What you should do:
Only the lines of the data holding the string "computer" need to be returned.
+++
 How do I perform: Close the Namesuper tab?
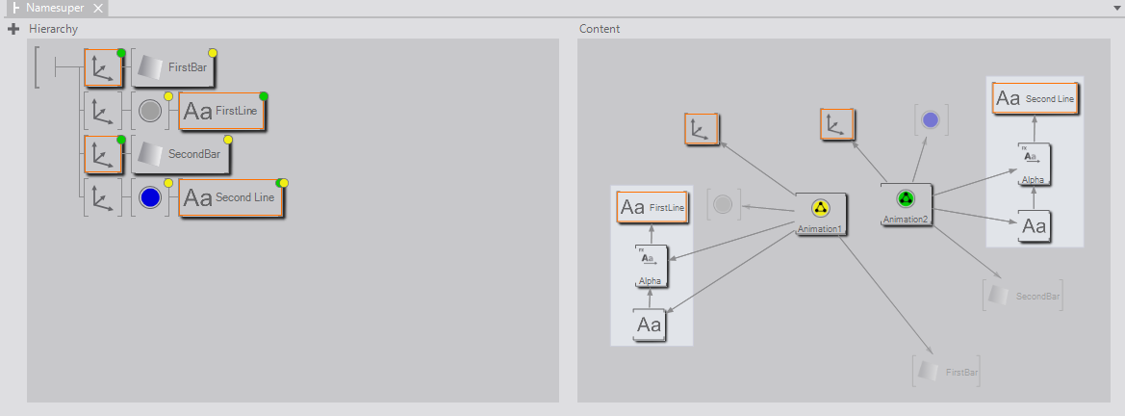pyautogui.click(x=98, y=8)
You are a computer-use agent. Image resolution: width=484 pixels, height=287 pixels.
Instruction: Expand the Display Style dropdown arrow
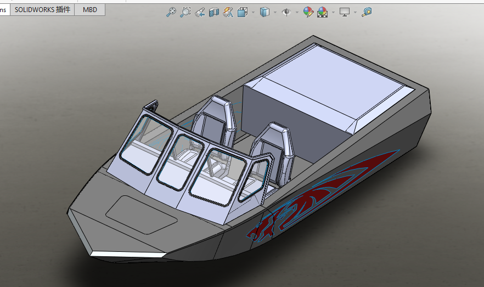point(275,12)
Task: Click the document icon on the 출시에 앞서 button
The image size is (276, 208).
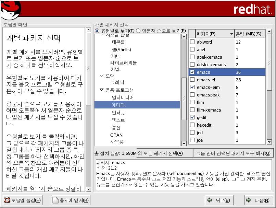Action: click(x=55, y=200)
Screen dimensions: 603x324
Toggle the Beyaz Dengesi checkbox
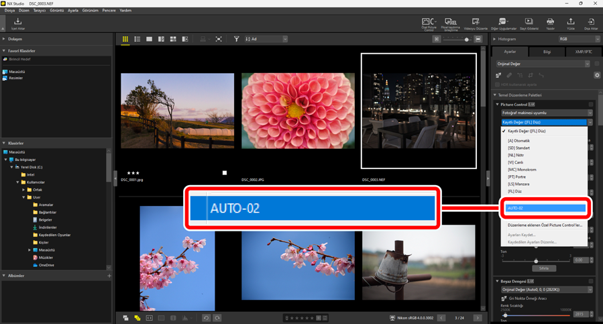point(591,280)
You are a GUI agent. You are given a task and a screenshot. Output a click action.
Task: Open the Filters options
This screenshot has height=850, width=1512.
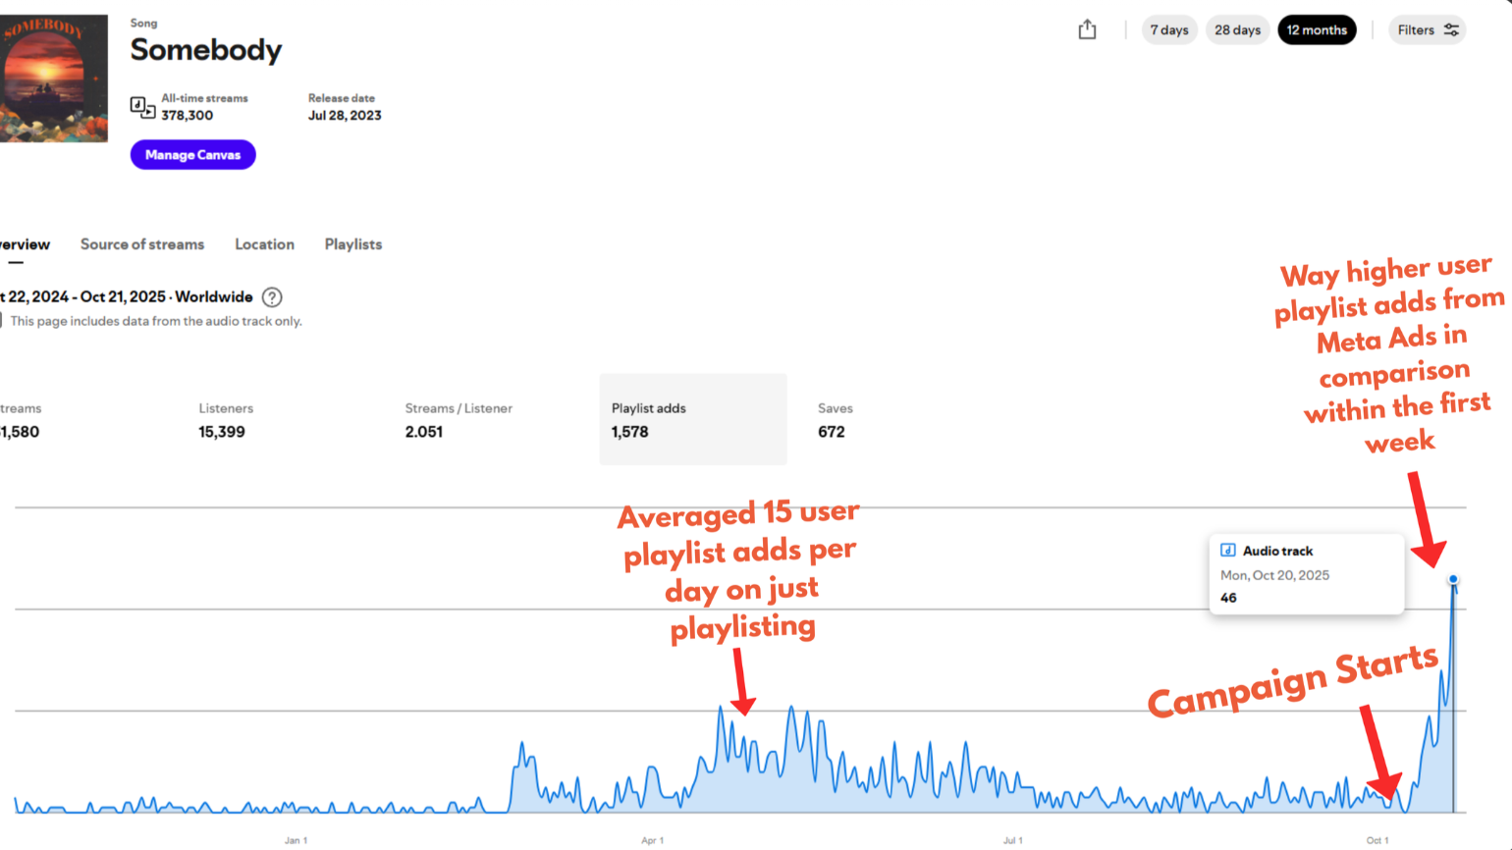pos(1428,30)
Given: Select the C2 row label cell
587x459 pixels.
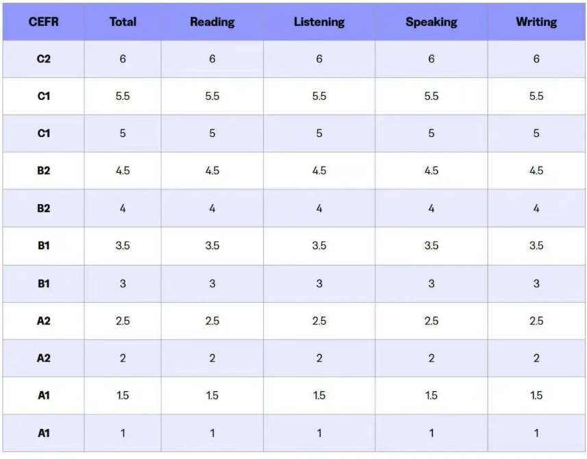Looking at the screenshot, I should click(43, 59).
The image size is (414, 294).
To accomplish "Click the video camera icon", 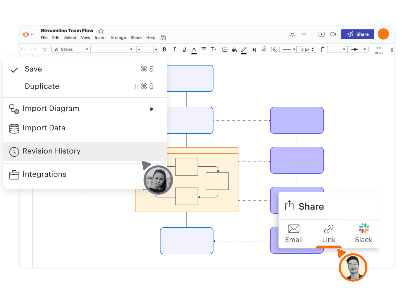I will pos(333,34).
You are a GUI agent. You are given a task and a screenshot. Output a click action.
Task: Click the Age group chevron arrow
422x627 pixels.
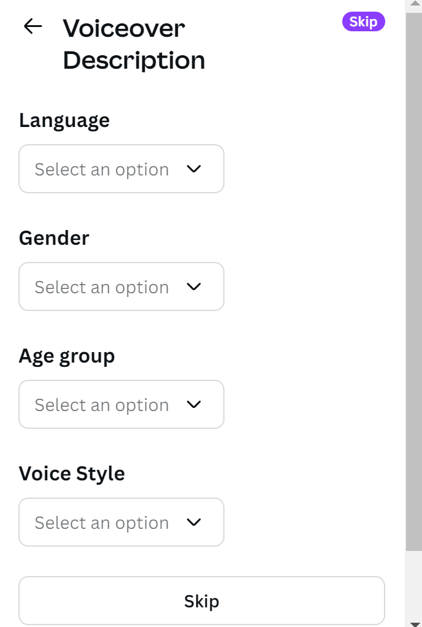(194, 404)
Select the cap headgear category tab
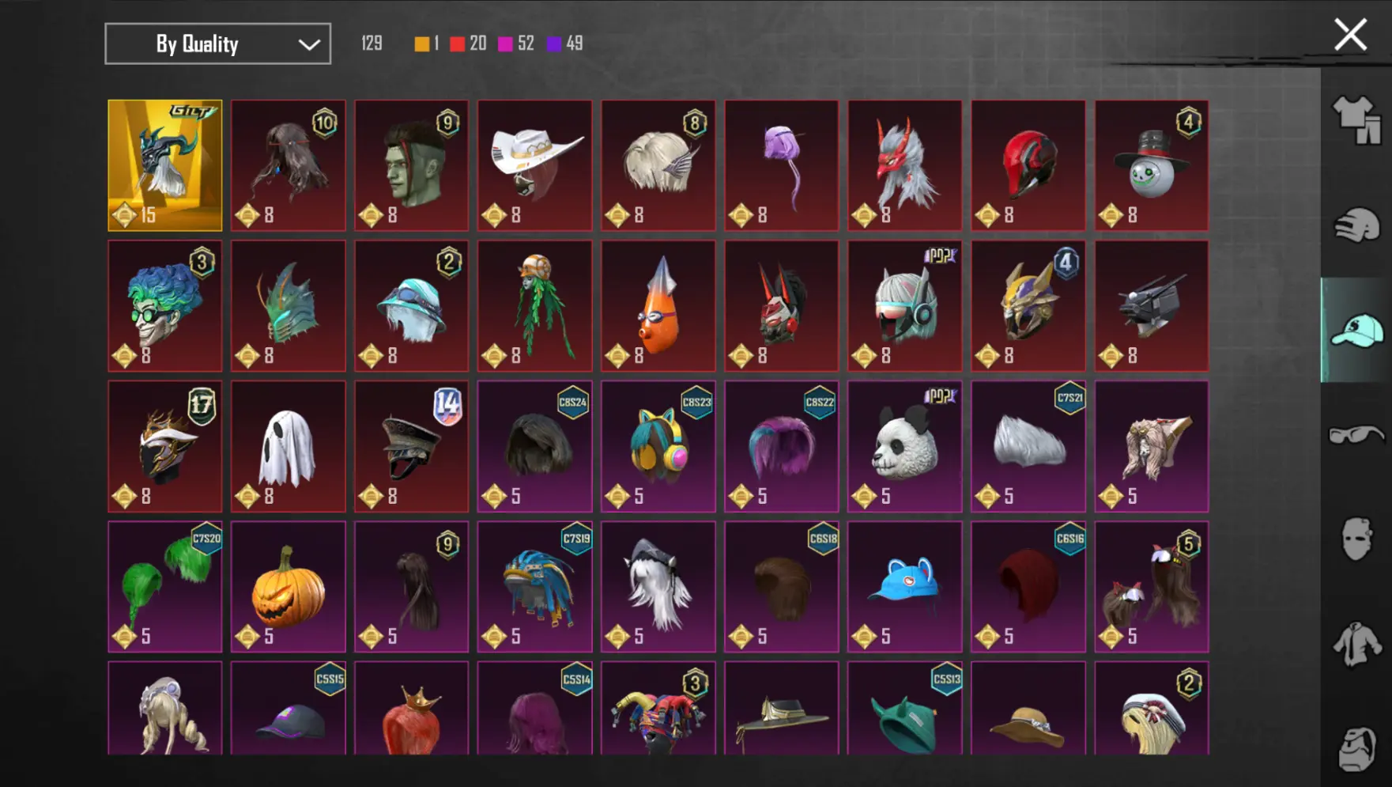This screenshot has height=787, width=1392. tap(1356, 331)
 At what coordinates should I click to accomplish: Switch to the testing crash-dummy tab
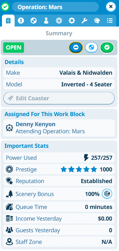click(33, 21)
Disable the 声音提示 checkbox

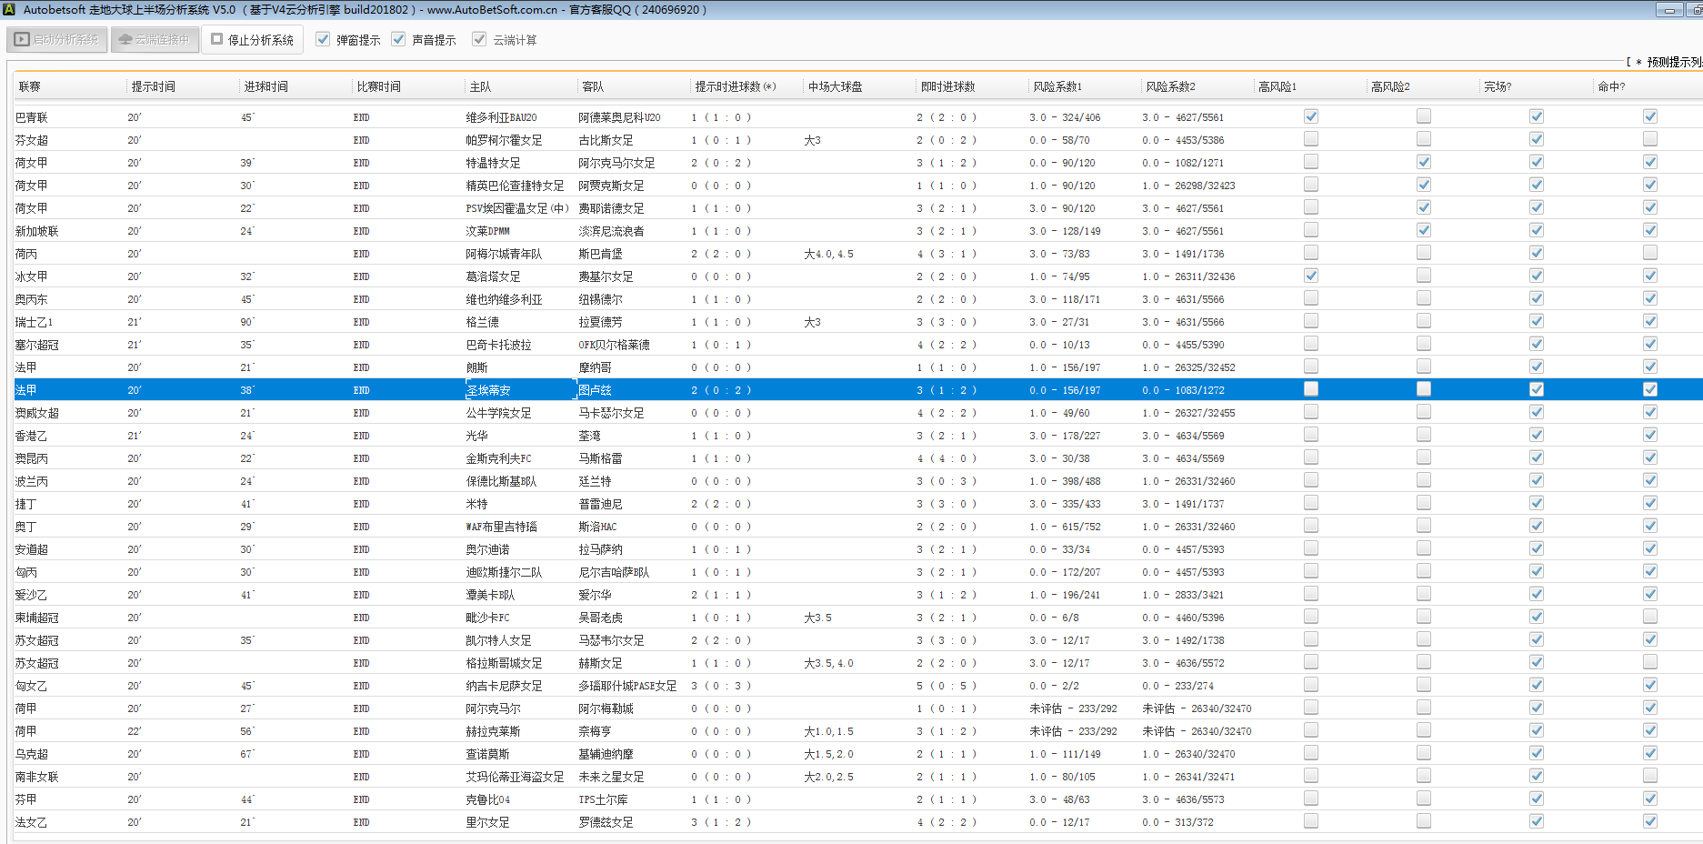pos(398,40)
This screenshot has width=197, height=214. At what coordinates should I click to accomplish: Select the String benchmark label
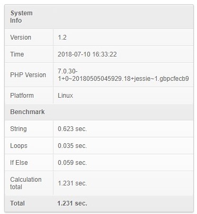pos(19,129)
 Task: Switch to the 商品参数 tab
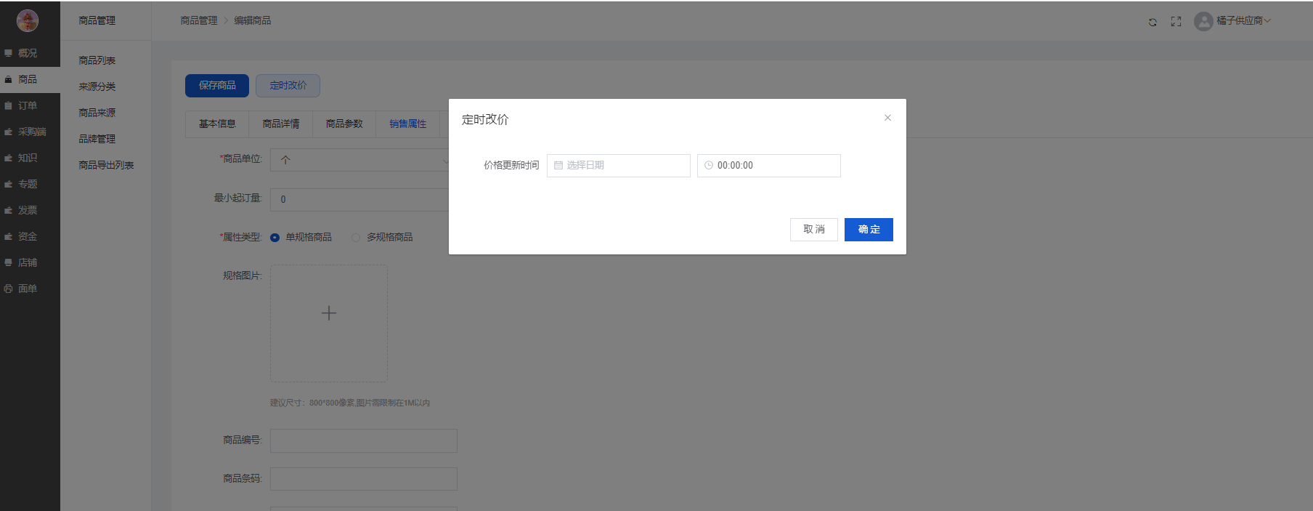point(344,124)
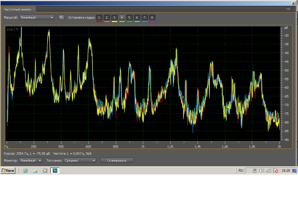Open Internet Explorer from the taskbar

tap(26, 171)
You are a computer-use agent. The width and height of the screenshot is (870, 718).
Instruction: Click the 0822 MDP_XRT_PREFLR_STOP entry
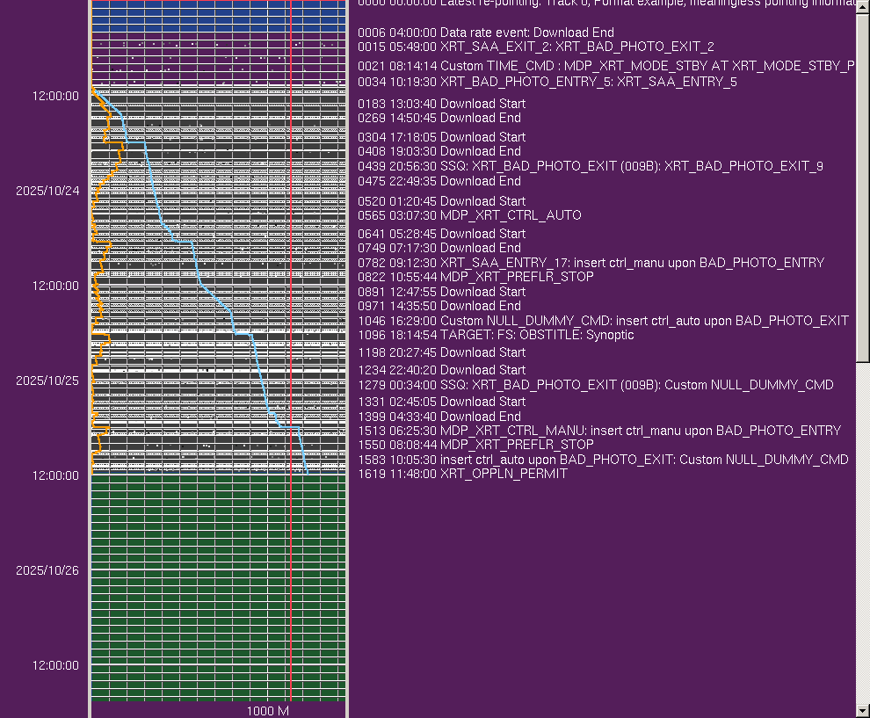point(475,277)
+++
Task output:
You are a computer-use agent. Image resolution: width=484 pixels, height=287 pixels.
You are a computer-use agent. The width and height of the screenshot is (870, 718).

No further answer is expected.